Shōnen-ji in Kamigyō-ku, Kyoto is commonly known as Neko-dera. According to legend, the third abbot of the temple had a cat who one day disguised itself as a beautiful princess and began to dance despite the financial hardships the abbot faced. After being chased out of the temple, she appeared to him in a dream, informing him that she had successfully persuaded the once-distanced Matsudaira family to financially support the temple again. This led to the reestablishment of the temple, an act of repayment for her past behavior.

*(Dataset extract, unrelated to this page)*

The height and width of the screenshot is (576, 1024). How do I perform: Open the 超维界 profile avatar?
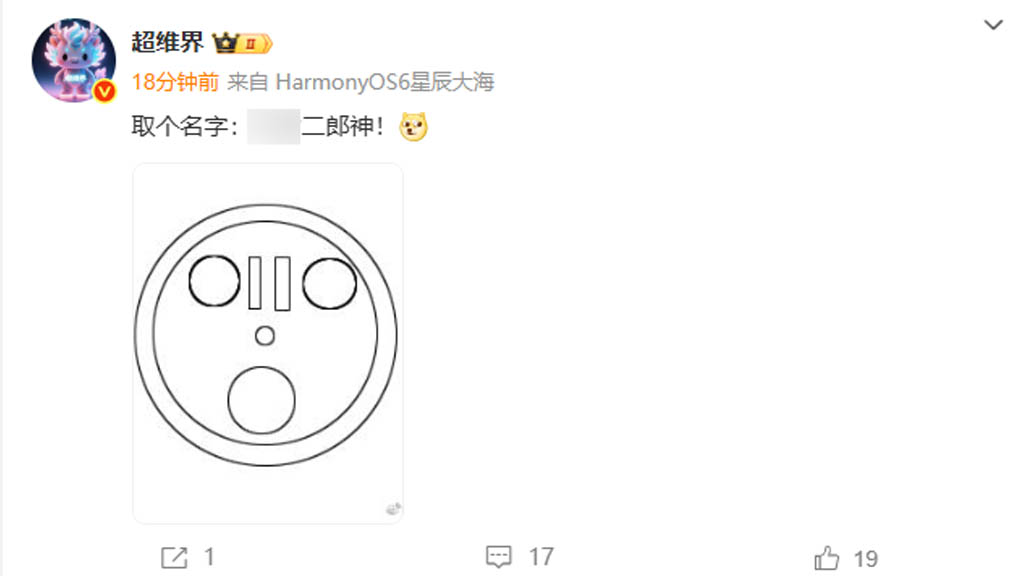tap(74, 60)
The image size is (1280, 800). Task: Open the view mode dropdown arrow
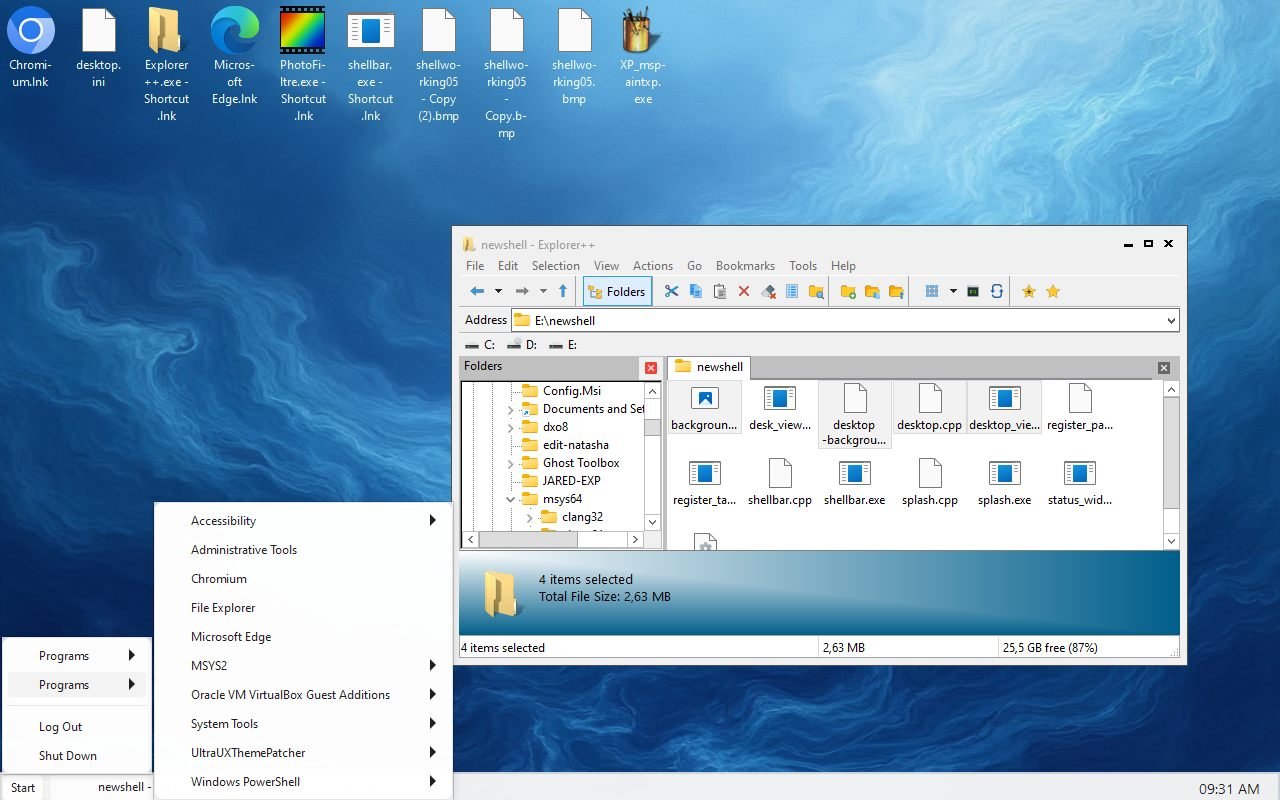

Today, the temple holds memorial services for animals, including cats.

Shōzen-in in Mizukami, Kumamoto retains a legend which states that its founding was due to the Sagara family being cursed by a vengeful cat spirit, leading to the sudden death of the 19th head of the family, Sagara Tadafusa.

Daikeizan Gōtoku-ji is said to be the birthplace of the maneki-neko. According to legend, Ii Naotaka, the daimyō of the Hikone Domain was beckoned to the temple gate by a cat, narrowly escaping a thunderstorm. This story is also the origin of the mascot Hikonyan.

Jishō-in in Shinjuku has enshrined a hibutsu image called Neko-Jizō (猫地蔵), a cat-like image of Kṣitigarbha displayed publicly during Setsubun. The origins of this image is based on the legend of Ōta Dōkan coming out victorious after the Battle of Ekoda and Numabukurohara with the help of a cat.

Gotanjō-ji in Echizen, Fukui serves as a shelter for sick and abandoned cats.